9. VALIDITY. The invalidity or unenforceability of any provision of
this Agreement shall not affect the validity or enforceability of any other
provision of this Agreement, which shall remain in full force and effect.
10. COUNTERPARTS. This Agreement may be executed in counterparts,
each of which shall be deemed to be an original but all of which together will
constitute one and the same instrument.
11. ENTIRE AGREEMENT. This Agreement sets forth the entire agreement
of the parties hereto in respect of the subject matter contained herein and
during the term of this Agreement supersedes the provisions of all prior
agreements, promises, covenants, arrangements, communications, representations
or warranties, whether oral or written, by any officer, employee or
representative of any party hereof with respect to the subject matter contained
herein.
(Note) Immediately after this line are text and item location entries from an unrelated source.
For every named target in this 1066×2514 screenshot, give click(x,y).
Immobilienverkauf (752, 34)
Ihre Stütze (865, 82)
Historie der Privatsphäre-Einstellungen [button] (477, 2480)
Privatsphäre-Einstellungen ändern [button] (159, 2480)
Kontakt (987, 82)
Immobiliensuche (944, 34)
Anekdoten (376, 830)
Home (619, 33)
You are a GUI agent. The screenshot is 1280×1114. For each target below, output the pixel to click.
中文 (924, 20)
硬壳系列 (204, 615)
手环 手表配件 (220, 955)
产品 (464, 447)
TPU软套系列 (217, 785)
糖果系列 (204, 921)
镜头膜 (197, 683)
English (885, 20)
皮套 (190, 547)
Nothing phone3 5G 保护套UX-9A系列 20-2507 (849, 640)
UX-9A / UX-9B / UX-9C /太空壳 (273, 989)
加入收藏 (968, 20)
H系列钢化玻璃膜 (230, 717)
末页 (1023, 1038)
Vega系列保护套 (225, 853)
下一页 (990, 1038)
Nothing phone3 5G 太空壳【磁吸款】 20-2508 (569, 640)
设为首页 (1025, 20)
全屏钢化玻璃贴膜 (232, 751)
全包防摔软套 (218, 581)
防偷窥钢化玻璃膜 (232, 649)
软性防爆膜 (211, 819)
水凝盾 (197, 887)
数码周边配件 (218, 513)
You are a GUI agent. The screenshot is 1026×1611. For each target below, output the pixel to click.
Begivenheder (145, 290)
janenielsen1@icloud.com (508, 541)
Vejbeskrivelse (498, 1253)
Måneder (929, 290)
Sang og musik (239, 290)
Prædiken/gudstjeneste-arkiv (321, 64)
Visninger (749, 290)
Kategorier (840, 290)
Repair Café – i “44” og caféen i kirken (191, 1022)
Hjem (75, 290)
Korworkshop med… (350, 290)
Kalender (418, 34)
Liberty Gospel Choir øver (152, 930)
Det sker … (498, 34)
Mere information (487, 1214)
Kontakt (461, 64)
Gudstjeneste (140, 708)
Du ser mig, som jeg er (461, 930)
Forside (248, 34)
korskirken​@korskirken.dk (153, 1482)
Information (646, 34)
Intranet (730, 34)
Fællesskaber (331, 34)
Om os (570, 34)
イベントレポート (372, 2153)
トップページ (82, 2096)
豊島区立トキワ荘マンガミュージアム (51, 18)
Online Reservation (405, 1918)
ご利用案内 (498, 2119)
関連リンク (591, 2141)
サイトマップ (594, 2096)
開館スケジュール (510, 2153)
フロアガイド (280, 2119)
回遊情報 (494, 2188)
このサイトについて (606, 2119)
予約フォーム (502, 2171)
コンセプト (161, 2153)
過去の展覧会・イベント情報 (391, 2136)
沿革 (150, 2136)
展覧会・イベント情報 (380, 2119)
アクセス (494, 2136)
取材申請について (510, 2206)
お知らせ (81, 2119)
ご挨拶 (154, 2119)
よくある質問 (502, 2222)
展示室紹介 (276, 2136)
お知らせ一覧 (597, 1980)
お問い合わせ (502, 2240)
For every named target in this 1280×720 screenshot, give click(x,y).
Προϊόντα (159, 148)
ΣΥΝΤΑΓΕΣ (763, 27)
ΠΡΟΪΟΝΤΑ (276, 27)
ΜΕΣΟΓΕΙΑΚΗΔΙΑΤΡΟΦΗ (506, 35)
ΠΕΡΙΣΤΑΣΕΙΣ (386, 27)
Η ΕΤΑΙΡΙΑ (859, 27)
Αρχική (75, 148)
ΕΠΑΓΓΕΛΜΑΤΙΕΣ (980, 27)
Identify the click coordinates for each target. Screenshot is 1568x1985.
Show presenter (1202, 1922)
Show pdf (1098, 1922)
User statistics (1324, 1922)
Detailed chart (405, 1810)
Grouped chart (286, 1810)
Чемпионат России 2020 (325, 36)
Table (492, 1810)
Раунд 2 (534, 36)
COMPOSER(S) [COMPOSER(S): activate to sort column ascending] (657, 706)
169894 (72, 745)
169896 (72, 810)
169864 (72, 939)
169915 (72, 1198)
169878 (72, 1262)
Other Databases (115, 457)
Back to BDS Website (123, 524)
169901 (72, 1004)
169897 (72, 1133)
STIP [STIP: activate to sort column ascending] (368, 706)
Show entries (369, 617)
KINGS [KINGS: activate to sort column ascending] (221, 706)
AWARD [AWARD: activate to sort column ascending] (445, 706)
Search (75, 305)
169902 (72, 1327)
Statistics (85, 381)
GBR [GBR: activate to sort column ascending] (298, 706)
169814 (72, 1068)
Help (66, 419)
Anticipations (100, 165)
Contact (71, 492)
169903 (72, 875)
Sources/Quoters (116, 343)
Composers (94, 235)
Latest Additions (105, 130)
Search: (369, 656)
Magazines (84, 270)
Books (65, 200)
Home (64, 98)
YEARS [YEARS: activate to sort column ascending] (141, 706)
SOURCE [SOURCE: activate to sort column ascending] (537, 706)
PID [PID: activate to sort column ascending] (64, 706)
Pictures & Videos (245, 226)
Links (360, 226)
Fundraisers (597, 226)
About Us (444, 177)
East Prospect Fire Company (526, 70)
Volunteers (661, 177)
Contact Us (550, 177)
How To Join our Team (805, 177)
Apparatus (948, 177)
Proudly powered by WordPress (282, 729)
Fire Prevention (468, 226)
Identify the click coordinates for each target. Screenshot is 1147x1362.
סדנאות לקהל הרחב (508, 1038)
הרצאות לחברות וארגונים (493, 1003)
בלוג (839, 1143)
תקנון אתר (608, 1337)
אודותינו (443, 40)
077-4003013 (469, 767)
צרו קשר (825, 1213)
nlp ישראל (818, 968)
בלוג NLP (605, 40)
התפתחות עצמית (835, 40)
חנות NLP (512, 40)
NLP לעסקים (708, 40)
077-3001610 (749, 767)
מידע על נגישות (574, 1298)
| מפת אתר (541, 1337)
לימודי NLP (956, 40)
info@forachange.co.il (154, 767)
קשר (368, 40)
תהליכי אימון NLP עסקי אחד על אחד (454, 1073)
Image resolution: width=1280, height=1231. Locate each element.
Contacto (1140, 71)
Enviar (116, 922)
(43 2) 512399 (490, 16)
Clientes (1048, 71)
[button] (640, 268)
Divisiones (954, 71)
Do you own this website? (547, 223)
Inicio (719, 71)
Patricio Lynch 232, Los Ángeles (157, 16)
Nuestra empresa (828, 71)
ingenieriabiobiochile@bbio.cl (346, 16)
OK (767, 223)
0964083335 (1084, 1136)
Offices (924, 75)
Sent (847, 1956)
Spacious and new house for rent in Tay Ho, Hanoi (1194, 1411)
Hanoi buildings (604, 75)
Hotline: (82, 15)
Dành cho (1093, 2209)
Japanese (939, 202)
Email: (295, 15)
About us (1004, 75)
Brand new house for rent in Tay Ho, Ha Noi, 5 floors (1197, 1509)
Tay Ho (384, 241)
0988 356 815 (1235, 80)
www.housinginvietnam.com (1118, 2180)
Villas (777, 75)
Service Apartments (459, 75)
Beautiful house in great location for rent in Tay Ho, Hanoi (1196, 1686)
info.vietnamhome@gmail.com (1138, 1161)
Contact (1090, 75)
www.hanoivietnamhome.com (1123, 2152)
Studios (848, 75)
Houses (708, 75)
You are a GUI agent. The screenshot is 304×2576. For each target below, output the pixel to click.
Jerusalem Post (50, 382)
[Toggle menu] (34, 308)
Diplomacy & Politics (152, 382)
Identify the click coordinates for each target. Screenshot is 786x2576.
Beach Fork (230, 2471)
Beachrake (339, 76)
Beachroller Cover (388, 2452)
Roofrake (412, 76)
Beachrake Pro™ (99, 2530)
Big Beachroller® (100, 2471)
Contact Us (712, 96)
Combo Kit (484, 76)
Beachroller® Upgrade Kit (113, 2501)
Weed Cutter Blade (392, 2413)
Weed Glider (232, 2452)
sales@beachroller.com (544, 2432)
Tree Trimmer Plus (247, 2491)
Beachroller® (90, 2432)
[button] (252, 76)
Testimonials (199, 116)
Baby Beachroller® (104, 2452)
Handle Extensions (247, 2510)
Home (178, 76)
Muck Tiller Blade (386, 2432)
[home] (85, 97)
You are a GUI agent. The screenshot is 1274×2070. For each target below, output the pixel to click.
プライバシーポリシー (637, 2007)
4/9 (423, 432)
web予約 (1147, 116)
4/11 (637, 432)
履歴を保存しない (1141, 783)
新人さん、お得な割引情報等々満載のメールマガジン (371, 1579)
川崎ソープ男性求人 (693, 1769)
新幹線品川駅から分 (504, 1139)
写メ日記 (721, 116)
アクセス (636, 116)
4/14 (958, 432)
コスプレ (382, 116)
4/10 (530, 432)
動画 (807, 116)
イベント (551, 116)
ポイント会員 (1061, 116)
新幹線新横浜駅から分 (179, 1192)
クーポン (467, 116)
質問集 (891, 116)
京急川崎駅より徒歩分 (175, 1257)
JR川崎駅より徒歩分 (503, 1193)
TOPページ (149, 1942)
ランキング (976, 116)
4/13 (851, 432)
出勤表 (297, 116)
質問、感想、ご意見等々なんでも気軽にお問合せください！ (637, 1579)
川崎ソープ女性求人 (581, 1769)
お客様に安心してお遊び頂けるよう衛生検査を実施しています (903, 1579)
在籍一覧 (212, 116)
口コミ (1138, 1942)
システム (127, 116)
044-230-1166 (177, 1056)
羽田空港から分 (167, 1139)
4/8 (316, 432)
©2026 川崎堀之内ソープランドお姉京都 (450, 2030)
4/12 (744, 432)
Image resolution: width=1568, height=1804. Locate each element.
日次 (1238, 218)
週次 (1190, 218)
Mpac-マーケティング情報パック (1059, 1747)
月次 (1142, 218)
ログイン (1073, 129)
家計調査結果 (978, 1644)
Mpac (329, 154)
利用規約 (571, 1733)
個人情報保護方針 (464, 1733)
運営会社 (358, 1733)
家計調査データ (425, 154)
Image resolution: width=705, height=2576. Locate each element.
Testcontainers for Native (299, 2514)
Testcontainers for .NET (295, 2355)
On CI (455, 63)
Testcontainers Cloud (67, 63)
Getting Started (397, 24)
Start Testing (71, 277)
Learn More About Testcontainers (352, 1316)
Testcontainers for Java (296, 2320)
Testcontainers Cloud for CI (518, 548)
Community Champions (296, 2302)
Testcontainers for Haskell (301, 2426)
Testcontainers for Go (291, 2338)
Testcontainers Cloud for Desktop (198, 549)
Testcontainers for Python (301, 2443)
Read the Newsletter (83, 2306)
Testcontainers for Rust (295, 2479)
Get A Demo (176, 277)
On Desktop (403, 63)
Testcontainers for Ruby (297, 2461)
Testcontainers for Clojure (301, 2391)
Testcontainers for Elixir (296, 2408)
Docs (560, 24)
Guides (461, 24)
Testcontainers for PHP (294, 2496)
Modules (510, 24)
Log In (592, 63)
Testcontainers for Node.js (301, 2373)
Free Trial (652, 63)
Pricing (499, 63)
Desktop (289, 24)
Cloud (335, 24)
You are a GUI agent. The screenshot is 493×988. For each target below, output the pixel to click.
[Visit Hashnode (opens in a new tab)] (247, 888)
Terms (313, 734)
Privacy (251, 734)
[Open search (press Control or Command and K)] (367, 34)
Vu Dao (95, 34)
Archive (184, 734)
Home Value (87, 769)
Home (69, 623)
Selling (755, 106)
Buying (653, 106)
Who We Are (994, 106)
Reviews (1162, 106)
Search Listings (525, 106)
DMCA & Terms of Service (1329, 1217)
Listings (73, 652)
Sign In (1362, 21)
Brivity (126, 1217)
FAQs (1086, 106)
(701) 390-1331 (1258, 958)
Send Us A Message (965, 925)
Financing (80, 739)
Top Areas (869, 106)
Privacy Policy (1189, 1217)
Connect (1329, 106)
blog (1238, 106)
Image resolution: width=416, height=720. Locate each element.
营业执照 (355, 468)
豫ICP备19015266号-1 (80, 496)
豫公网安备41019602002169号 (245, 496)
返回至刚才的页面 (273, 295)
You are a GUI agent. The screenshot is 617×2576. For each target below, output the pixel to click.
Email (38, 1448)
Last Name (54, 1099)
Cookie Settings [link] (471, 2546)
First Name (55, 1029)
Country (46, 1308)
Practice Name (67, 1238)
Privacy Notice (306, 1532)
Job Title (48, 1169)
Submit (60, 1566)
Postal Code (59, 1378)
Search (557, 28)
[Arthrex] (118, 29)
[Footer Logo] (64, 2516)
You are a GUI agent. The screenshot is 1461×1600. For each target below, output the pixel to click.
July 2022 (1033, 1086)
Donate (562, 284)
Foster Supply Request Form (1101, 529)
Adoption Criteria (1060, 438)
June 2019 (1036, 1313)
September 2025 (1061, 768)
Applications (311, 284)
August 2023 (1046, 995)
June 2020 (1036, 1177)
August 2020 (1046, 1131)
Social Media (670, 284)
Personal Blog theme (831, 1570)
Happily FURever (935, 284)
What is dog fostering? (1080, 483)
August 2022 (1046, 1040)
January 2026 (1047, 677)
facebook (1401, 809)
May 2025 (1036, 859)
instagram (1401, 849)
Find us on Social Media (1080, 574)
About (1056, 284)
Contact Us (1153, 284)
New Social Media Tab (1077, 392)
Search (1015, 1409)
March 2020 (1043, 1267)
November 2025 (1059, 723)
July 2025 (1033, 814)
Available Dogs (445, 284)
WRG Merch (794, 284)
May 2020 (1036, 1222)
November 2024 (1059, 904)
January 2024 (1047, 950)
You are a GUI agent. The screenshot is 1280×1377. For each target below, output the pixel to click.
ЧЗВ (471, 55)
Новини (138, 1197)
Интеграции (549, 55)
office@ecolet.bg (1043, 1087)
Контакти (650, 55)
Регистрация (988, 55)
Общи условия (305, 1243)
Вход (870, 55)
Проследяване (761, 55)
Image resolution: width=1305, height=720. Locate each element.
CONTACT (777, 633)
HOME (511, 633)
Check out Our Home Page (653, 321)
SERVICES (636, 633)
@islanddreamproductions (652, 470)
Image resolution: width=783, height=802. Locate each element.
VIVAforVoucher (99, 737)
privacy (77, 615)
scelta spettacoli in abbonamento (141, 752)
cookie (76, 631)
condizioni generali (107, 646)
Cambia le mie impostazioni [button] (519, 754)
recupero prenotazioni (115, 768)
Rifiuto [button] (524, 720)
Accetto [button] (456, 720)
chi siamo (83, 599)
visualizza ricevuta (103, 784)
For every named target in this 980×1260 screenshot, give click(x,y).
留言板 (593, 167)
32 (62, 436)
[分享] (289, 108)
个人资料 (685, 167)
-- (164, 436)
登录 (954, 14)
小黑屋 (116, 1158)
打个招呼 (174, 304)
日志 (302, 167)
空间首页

No agreements or representations, oral or otherwise, express or implied,
with respect to the subject matter hereof have been made by either party which
are not expressly set forth in this Agreement. Notwithstanding anything to the
contrary in this Agreement, the procedural provisions of this Agreement shall
apply to all benefits payable as a result of a Change in Control (or other
change in control) under any employee benefit plan, agreement, program, policy
or arrangement of the Company.
If this letter sets forth our agreement on the subject matter hereof,
kindly sign and return to the Company the enclosed copy of this letter, which
will then constitute our agreement on this subject.
SYNAVANT INC.
By:______________________________________
[Chairman and Chief Executive Officer]
or
[President and Chief Operating Officer]
Agreed to this ____________________ day of ____________________________, 2000.